- Date: 10–16 June
- Edition: 21st
- Category: Tier III
- Draw: 56S / 16D
- Surface: Grass / outdoor
- Location: Birmingham, United Kingdom
- Venue: Edgbaston Priory Club

Champions

Singles
- Jelena Dokić

Doubles
- Shinobu Asagoe / Els Callens
| Birmingham Classic |

= 2002 DFS Classic =

The 2002 DFS Classic was a women's tennis tournament played on grass courts at the Edgbaston Priory Club in Birmingham in the United Kingdom that was part of Tier III of the 2002 WTA Tour.

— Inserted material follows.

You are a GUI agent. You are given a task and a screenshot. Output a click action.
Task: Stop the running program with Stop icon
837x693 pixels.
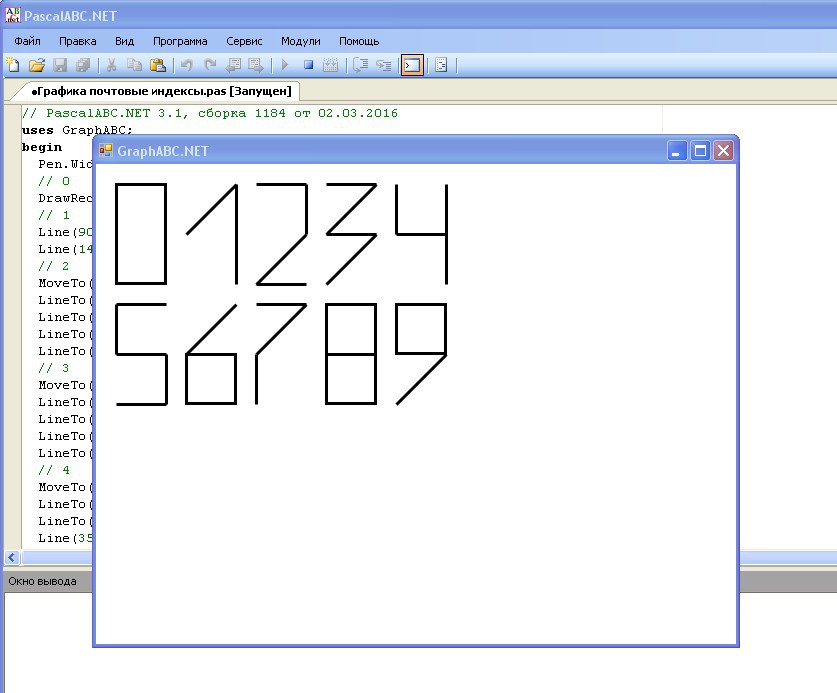308,66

It was the 21st edition of the tournament and was held from 10 June until 16 June 2002. First-seeded Jelena Dokić won the singles title.

==Finals==
===Singles===

 Jelena Dokić defeated RUS Anastasia Myskina 6–2, 6–3
- It was Dokić's 3rd title of the year and the 7th of her career.

===Doubles===

JPN Shinobu Asagoe / BEL Els Callens defeated USA Kimberly Po-Messerli / FRA Nathalie Tauziat 6–4, 6–3
- It was Asagoe's 1st title of the year and the 1st of her career. It was Callens' only title of the year and the 7th of her career.